Тетя Маня спросила это уходя уже, с гневом не ко мне, – и я поверил, что Лозинская непременно придет, потому что мало ли что ей там скажут, и пусть скажут!.. Что я, не сын родины? Сволочи! Бросили тут одного…
Она пришла в начале седьмого, – я увидел ее еще в коридоре через открывшуюся дверь, притворенную за ней тетей Маней. Ирена Михайловна как-то косо и полубоком пошла по палате к окну, подальше минуя стул и тумбочку, смятенно глядя на мою голову. Я привстал на койке и сказал, что ни в чем не виноват.
– Мне всё известно, не надо разговаривать, – перебила она, уйдя в противоположный угол, за тумбочку.
– Я не ввязывался, а только позвонил вам, чтобы проститься, понимаете? – сказал я.
Она молча наклонила голову, избегая моих глаз своими.

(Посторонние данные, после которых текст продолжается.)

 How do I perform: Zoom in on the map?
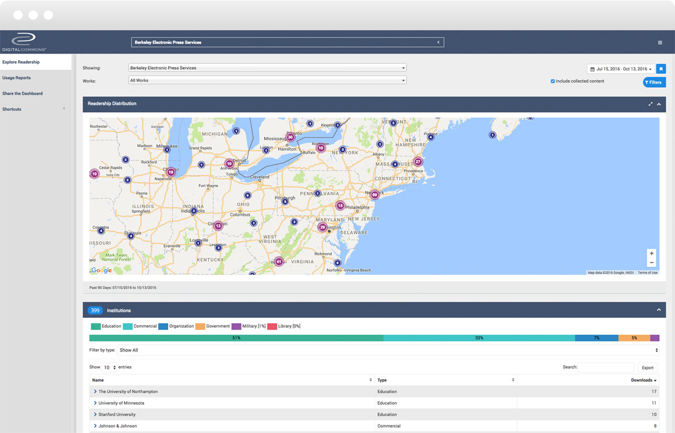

– За весь тот вечер я выпил всего лишь три бутылки тракии. Это красное сухое вино почти без градусов, – объяснил я.
– Я знаю, это очень хорошее вино, только, пожалуйста, не разговаривайте! – сказала она.
– Но я в самом деле не ввязывался, – сказал я.
Она веряще кивнула, и мы впервые встретились глазами.
– Они меня каким-то свинцовым кругляшом… в женском грязном чулке, вы представляете? – сказал я.
– Господи! Я не хочу! Не надо об этом говорить!
Она держала сцепленные руки у подбородка, и глаза у нее были какие-то провальные, немигающие и косящие к переносью.
– Очень больно?
– Нет, – сказал я. – Вам нельзя… подойти поближе?
Если бы она не взглянула тогда с опасением на дверь, я бы не решился назвать ее по имени, без отчества, но она трижды, пока медленно шла ко мне по палате, взглядывала на дверь, – и я трижды назвал ее имя.
– Почему же вы… – сказала она и запнулась, потому что опять оглянулась на дверь.
– Что? – спросил я.
– Почему не попросили сообщить мне давно, сразу?
– Разве ты пришла бы? – сказал я и зажмурился.
Она остановилась у моего изголовья и молчала, и я ее не видел.
– Пришла бы или нет?
– Не знаю… не с этим. У меня этого нет к вам… Не должно быть! Разве вы сами не понимаете?
Я открыл глаза и сказал, чтобы она ушла.
– Но вам, может быть, что-нибудь надо? Вам дают тут есть и… всё?
– Дают есть и всё-всё. До свиданья, – сказал я ей и натянул на лицо простыню. Она тогда осторожно и невесомо присела на край моей койки и своим прежним, редактрисским тоном спросила, сколько мне лет. Я сказал «тлидцать тли», и она засмеялась и отогнула край простыни с моих глаз.